Article by Jimmy Fields
Patience: The ability to endure challenges or delays without becoming upset, staying calm, and enduring uncomplainingly various forms of suffering, wrongs, and evils with which we meet.
Tolerance: The ability or willingness to tolerate something, particularly the existence of opinions or behavior with which one does not necessarily agree.
Let us take a few minutes and examine two words that can and do affect the Lord’s Church from time to time—patience and tolerance. These two words have become almost interchangeable in our society today. Unfortunately, influences in our society sometimes make their way into the Lord’s Church (Romans 12:2).
2 Peter 3:9: 9 – “The Lord is not slack concerning His promise, as some count slackness, but is longsuffering toward us, not willing that any should perish but that all should come to repentance.” (NKJ)
Clearly, God’s attribute of longsuffering or patience toward His creation is displayed here. He desires all to come to repentance through the blood of Jesus before it is everlastingly too late. This is an attribute all children of God should strive to have when we encounter those in the world, as well as with our brothers and sisters in Christ. There will be many times in a Christian’s life in which we will be wronged by others of like precious faith. Many times, it is unintentional, but at times it may be intentional. These acts require a lot of patience and the ability to endure the challenge of not becoming upset and angry and then lashing out at the one who has wronged us.
Paul tells us in Colossians 3:12-13, “12 Therefore, as the elect of God, holy and beloved, put on tender mercies, kindness, humility, meekness, longsuffering (patience); 13 bearing with one another, and forgiving one another, if anyone has a complaint against another; even as Christ forgave you, so you also must do.” (NKJ)
There is a lot to unpack here in just two verses, but we see here that Paul exhorts the elect of God, that is, Christians, to be patient with brethren, and willing to forgive them even as Christ has forgiven us of our trespasses against Him. I pray that we are as willing to forgive, forget, and move on when we have been wronged, as our God is willing to do.
There are several verses in the Bible where some translations link the word tolerance to love and forgiveness. Through a study of the word tolerance, we can see that in such cases as Ephesians 4:2, where Paul says, “Show tolerance for one another” (NASB), the word tolerance is used in the same way as longsuffering and patience as seen above.
Yes, tolerance or patience is a virtue (Romans 15:5) and God’s word promotes it, but it is very clear that it also has obvious limits on what can and should be tolerated when it comes to Christians and the Lord’s Church. What we never see biblically with the word tolerance, is a willingness to overlook a child of God who is living in a sinful state or lawlessness (Matt. 7:21-23). Our God, as we have seen, is longsuffering and patient, but He was never and will never be tolerant of His people who do not follow His commandments as specified through His word.
Let us not forget that we serve the same God Israel served.

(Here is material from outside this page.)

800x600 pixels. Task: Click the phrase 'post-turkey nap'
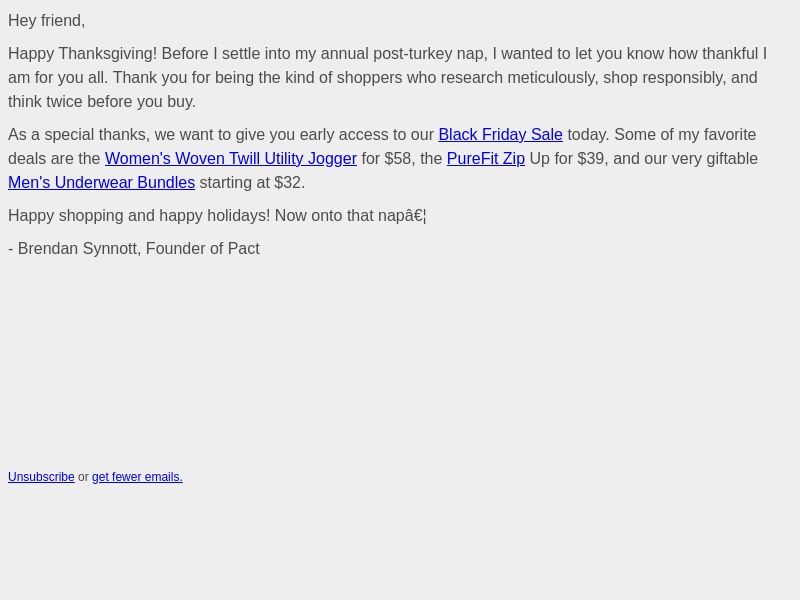pyautogui.click(x=429, y=54)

He was patient with Israel, but He never tolerated their disobedience. There was always a punitive price for their disobedience. Sinful behavior cannot and should not be tolerated today either.
Habakkuk 1:13 – “You are of purer eyes than to behold evil. And cannot look on the wickedness.” (NKJ)
As a congregation, we need to ask ourselves, from time to time, if we are being patient with those who are walking outside God’s law, i.e. those who have never named Him. We also need to ask ourselves if we are being patient with God’s children who are walking disorderly (2 Thess. 3:6-15) or if we are simply tolerating sinful behavior and calling it patience.
We need to be very careful that we are not being tolerant of those in sin while disguising it as patience. Time is something we are not promised. One who is in sin must be corrected with love and patience as soon as possible before it is everlastingly too late! Disguising tolerance with patience and allowing the sin to continue will be detrimental to one’s soul! Will we choose the pattern set before us by our God, His Son, Jesus Christ, and the apostles?
Above all, let us remember that biblical words have biblical meanings, and we cannot allow man to redefine those meanings because they are God-breathed.
1 Pet. 4:11 – “If anyone speaks, let him speak as the oracles of God. If anyone ministers, let him do it as with the ability which God supplies, that in all things God may be glorified through Jesus Christ, to whom belong the glory and dominion forever and ever. Amen.”